L'Assemblea avvertita della Chiesa serba per il Kosovo non si terrà, scrive la stampa serba, in base alla quale fino all'incontro non potrà venire solo se ci sarà un referendum sul Kosovo. Secondo Blic, dal momento che la Chiesa serba ha adottato la nozione “nè l'indipendenza nè la divisione”, e il presidente della Serbia è solo la correzione dei confini, c'è [...]
L'Assemblea avvertita della Chiesa serba per il Kosovo non si terrà, scrive la stampa serba, in base alla quale fino all'incontro non potrà venire solo se ci sarà un referendum sul Kosovo.
Secondo Blic, dal momento che la Chiesa serba ha adottato la nozione “s di indipendenza, né la divisione”, e il presidente della Serbia è solo la correzione dei confini, c'è stato un raffreddamento dei rapporti tra i rappresentanti della Chiesa e lo stato.

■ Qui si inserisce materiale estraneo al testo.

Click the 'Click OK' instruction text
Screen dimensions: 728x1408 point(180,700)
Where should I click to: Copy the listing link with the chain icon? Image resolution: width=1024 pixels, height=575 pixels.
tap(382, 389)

Anche se è stato menzionato nei giorni precedenti che una sessione straordinaria del Parlamento della Chiesa ortodossa serba sarebbe stata prevista per settembre o ottobre, non vi è alcun requisito per le udienze straordinarie. Tuttavia, il motivo per cui ci saranno incontri sarà anche il discorso del presidente serbo Aleksandar Vuciq ai serbi in Kosovo il 9 settembre.
Alcuni vescovi ritengono che se Vuciq in Kosovo dichiara il piano di correzione del confine, una sessione straordinaria non si terrà perché la posizione della Chiesa ortodossa serba è stata dichiarata alla sessione di maggio, ma se si parla di un referendum, allora si può tenere la sessione straordinaria.
Inoltre, al momento, come scrive Blic, non c'è alcun annuncio che la Chiesa ortodossa serba cambierà la sua posizione sui mutevoli confini. Questo, d'altra parte, solleva la questione se venire al conflitto delle istituzioni chiave della Serbia con la Chiesa ortodossa serba, le trasmissioni della stampa del Kosovo.
Chiedere se tutto ciò porta alla possibilità di approfondire il conflitto tra Chiesa e Stato in “la più importante questione nazionale serba
Lo storico serbo Aleksandar Rakovic dice che è difficile rispondere al problema.
Credo sia difficile arrivare a questo. Vorrei che non venisse a questo, ma se ci sono dispute chiave e gravi differenze, significa un conflitto tra Chiesa e Stato, “ha detto.
Rakovic richiede che la Chiesa e lo Stato serbo evitino conflitti bilaterali, per evitare la situazione come era nel 1937 a causa della crisi Concordia.